Officials in Oshtemo Township, Mich., are gearing up for a fight with ITC Holdings’ (NYSE:ITC) subsidiary Michigan Electric Transmission Company (METC) over the proposed Weeds Lake transmission project, a seven-mile, double-circuit 138-kV transmission line connecting Oshtemo Township and Almena Township, Mich. (Case No. U-17041).

Although the utility has been engaging with the public in the township about six miles west of Kalamazoo since June 2011, the utility just filed its 317-page application for a certificate of public convenience and necessity (CPCN) with the Michigan Public Service Commission (MPSC) on July 31.

Provisions of state law and a recently passed local ordinance are pivotal to the conflict. Michigan law allows, but does not require, the MPSC to issue a CPCN for lines less than 345-kV and five miles in length. Because the line is less than 345-kV, METC “was poised to begin construction without a certificate,” the company said in its application.

However, in November 2011, the township amended its utility control ordinance “to require METC to prove the proposed transmission line’s necessity to the township and receive township approval before construction,” according to METC’s application. The ordinance also requires that proposed transmission lines be placed underground where it is located within the public road right-of-way, or within 250 feet either side of a public right-of-way.
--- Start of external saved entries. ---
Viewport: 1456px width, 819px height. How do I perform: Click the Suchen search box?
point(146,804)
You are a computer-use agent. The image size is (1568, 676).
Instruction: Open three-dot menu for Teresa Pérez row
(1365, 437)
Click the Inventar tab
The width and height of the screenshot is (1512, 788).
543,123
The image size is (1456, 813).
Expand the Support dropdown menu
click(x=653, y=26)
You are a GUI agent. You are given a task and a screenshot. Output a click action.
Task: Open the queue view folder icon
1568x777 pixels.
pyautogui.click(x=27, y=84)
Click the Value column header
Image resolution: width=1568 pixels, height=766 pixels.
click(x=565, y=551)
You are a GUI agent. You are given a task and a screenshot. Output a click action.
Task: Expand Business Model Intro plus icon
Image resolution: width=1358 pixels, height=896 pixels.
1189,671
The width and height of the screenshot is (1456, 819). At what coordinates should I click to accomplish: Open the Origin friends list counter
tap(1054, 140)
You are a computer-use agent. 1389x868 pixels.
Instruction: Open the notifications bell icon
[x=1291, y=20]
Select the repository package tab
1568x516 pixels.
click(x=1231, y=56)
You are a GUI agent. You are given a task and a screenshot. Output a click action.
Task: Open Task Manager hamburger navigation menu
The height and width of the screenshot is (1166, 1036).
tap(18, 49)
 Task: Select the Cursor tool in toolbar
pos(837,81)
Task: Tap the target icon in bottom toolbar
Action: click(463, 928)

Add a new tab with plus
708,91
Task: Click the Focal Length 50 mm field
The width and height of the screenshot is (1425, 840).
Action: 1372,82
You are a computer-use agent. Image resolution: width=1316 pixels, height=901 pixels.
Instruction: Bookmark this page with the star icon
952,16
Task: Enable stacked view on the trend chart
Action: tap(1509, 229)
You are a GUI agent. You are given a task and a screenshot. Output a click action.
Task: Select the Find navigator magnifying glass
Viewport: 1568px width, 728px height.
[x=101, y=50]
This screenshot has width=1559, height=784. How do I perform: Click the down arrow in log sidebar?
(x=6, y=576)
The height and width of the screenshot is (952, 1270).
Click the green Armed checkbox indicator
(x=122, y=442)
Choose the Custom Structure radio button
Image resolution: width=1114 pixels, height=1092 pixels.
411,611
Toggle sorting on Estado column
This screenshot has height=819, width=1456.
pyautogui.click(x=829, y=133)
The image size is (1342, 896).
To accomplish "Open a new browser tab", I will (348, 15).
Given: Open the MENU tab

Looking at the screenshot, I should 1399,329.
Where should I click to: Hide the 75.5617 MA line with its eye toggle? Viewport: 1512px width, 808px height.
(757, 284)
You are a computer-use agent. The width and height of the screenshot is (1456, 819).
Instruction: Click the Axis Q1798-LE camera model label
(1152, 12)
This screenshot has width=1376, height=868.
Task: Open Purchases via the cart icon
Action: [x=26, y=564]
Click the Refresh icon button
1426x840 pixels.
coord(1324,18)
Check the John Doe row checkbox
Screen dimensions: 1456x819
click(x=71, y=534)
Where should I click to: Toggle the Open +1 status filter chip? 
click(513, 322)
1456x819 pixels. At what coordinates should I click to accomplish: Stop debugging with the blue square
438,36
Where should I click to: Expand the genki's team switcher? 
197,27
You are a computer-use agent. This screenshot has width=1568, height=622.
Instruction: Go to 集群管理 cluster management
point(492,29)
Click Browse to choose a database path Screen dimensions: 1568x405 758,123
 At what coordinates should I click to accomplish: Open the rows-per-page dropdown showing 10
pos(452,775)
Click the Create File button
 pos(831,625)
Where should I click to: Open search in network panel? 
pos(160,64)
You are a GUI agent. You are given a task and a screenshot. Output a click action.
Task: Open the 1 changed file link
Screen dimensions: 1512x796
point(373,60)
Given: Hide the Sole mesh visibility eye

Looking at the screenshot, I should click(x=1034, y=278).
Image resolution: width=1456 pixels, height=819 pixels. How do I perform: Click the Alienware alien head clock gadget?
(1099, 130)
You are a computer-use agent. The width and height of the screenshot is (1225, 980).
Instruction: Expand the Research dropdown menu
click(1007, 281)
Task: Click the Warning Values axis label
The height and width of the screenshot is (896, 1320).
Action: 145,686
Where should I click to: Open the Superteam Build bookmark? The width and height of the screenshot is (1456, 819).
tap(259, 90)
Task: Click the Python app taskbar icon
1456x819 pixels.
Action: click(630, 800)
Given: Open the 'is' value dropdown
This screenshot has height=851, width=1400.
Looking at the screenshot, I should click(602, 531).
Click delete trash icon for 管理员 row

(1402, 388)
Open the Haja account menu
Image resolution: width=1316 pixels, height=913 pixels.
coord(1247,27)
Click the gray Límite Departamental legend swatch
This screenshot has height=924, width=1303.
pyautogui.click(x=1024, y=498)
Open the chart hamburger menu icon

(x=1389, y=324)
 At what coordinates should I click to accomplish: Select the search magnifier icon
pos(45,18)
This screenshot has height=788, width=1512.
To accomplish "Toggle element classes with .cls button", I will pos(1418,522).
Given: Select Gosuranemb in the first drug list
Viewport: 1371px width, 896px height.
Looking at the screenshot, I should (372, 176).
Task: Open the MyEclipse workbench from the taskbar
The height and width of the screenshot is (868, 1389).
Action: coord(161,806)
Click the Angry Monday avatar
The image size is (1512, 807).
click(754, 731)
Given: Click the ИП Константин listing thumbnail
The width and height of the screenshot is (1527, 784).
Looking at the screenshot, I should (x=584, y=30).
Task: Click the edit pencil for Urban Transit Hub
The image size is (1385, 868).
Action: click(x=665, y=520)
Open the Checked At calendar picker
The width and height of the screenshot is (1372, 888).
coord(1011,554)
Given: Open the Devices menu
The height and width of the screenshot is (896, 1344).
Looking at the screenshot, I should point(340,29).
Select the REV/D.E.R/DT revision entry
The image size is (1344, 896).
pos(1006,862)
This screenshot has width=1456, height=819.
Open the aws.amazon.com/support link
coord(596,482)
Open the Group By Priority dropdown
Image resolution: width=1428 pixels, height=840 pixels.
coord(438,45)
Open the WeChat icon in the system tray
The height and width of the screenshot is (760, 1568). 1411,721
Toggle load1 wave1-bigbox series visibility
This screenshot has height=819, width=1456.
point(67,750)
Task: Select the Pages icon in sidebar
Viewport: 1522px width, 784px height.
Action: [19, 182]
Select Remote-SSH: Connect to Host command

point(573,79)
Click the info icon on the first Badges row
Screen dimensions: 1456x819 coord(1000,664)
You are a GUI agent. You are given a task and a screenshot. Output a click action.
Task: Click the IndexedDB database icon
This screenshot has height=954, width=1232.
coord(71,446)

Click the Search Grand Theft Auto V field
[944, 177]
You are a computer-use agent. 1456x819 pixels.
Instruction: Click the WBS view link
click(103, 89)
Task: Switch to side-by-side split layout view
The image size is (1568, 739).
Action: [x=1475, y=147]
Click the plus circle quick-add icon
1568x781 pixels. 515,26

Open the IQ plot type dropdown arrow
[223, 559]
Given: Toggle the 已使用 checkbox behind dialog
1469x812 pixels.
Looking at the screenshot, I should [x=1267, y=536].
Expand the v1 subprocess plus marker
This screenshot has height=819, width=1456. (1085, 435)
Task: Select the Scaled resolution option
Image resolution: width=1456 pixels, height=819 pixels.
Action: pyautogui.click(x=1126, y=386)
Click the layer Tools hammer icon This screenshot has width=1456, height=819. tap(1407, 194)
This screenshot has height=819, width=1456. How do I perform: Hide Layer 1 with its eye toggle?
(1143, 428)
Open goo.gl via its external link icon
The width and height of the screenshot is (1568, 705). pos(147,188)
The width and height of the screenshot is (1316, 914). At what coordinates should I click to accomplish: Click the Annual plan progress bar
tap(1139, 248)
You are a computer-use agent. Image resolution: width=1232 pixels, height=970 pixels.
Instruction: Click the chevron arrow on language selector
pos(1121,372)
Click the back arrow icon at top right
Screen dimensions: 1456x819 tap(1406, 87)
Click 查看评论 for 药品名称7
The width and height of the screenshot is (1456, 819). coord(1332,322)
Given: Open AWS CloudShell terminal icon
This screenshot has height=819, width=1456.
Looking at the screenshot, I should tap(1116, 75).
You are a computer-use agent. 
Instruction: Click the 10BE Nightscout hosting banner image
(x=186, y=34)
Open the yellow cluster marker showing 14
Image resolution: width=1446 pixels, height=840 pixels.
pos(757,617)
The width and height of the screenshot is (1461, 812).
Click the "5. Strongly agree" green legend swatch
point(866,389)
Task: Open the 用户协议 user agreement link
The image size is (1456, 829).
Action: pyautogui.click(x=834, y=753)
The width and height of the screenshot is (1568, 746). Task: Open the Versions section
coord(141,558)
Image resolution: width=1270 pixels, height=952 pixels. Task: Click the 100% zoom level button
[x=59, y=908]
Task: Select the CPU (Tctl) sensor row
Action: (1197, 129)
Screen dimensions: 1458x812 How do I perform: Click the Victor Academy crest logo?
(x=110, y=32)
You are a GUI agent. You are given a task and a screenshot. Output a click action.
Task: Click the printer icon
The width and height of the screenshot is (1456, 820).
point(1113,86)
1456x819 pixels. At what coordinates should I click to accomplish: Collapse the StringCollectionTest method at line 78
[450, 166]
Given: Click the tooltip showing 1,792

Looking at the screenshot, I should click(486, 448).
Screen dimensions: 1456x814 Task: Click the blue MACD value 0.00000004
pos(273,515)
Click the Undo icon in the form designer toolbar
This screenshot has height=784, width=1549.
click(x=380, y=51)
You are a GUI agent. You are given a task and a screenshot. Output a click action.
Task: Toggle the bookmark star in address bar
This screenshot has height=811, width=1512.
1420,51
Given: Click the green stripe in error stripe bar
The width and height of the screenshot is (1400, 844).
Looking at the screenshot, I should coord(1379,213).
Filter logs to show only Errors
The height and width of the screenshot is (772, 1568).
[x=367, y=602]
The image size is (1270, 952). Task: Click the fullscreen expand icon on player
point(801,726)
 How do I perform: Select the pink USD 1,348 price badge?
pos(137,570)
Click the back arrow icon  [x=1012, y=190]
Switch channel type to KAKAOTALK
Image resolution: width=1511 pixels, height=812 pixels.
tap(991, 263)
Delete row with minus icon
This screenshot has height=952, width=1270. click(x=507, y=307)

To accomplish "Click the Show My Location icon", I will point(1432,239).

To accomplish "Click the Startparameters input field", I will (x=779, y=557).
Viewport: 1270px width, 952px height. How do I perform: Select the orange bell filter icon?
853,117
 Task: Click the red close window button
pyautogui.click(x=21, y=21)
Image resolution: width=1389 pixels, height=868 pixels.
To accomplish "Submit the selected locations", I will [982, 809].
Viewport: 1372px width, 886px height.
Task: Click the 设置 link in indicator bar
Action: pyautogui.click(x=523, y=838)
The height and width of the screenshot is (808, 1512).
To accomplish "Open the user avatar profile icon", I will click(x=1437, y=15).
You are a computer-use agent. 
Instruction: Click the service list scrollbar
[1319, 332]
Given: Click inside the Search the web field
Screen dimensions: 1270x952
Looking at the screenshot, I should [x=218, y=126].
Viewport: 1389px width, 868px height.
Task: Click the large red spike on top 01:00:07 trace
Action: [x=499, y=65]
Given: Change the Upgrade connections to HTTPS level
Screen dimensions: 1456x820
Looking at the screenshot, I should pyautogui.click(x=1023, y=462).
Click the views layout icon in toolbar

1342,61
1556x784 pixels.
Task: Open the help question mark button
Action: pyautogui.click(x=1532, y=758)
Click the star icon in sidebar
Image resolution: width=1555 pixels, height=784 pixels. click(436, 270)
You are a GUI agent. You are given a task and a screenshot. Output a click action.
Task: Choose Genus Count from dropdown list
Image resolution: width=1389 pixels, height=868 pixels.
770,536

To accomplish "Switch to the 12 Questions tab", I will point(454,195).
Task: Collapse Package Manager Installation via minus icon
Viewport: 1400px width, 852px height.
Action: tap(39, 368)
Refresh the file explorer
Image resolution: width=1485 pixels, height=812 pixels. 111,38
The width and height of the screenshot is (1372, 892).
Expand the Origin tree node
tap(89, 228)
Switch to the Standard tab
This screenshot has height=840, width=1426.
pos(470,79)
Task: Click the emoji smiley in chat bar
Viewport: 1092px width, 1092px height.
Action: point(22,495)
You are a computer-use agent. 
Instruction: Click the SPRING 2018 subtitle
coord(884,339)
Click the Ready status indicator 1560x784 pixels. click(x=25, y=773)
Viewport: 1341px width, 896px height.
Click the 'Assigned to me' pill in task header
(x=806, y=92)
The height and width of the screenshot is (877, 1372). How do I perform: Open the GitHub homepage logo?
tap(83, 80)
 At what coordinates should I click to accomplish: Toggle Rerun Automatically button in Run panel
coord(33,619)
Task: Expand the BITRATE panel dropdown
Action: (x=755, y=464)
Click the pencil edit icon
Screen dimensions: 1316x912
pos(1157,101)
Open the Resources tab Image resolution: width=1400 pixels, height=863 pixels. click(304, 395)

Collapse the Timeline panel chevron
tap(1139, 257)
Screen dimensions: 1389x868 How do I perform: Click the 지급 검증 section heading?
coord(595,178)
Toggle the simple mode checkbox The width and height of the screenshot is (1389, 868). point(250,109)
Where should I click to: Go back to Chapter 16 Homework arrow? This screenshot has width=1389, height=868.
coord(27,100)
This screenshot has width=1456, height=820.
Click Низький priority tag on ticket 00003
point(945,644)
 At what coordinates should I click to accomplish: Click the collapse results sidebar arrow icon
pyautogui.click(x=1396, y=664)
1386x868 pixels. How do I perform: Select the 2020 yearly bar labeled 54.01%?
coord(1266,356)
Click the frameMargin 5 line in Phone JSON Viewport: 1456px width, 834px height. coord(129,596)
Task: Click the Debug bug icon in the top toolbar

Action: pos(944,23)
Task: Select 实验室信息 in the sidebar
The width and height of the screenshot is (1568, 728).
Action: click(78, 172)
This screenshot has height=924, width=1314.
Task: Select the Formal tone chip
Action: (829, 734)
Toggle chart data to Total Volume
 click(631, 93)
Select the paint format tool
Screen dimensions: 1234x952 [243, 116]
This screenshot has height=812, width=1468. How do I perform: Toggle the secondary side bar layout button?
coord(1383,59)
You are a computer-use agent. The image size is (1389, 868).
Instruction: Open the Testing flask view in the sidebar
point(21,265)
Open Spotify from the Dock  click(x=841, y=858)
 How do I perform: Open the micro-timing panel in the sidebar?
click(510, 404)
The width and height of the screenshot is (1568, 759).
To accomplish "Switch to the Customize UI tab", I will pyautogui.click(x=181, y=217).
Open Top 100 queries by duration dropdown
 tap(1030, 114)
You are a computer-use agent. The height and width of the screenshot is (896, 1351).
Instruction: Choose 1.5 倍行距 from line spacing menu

In its application, METC cited provisions of Michigan law that declare “[t]ransmission of electricity is an essential service,” and that state law “shall control in any conflict between this act and any other law of this state.”

In addition, the company cited a separate portion of state law that said issuance of a CPCN by the MPSC “take[s] precedence over a [municipality’s] conflicting local ordinance, law, rule, regulation, policy, or practice that prohibits or regulates the location or construction of a transmission line for which the commission has issued a certificate.”

The township’s attorney disagrees with METC’s interpretation.

“The law is quite clear that MPSC regulations and state law only supercede where there is a conflict,” township attorney James Porter told TransmissionHub on August 13. “I believe there are areas where our ordinances don’t conflict with state law and therefore they would not preempt local ordinance.”

One of those areas is the township’s directive that the line be placed underground.

“They can give [METC] a certificate that would, in essence, approve the route but not all aspects of the route,” he said, noting that the undergrounding requirement would not be in conflict with the CPCN as long as the line followed the alignment approved by the MPSC.

Timing may also become an issue.

State law applies to municipal laws passed after a utility has filed for a CPCN. The township’s ordinance was passed in November 2011, while METC filed its application for a CPCN in July. “It may be an argument we’ll raise, but I’m not sure how the MPSC will interpret that,” especially considering that the utility had been discussing the line in the community since approximately June 2011, Porter said. He criticized METC’s public relations efforts, calling them “probably the poorest of any I’ve seen,” and accused the company for being “dishonest, deceptive, and misleading,” as its advertisements for public meetings could have been mistaken for invitations to attend stockholders’ meetings, he claimed.

Calls seeking comment from ITC Holdings were not returned by press time Aug. 13.

In its application, the company said the transmission line is needed to maintain reliable electric service in the Kalamazoo area “by properly planning for contingencies in accordance with mandatory reliability standards, and provide a separate, independent transmission source to the Kalamazoo area.”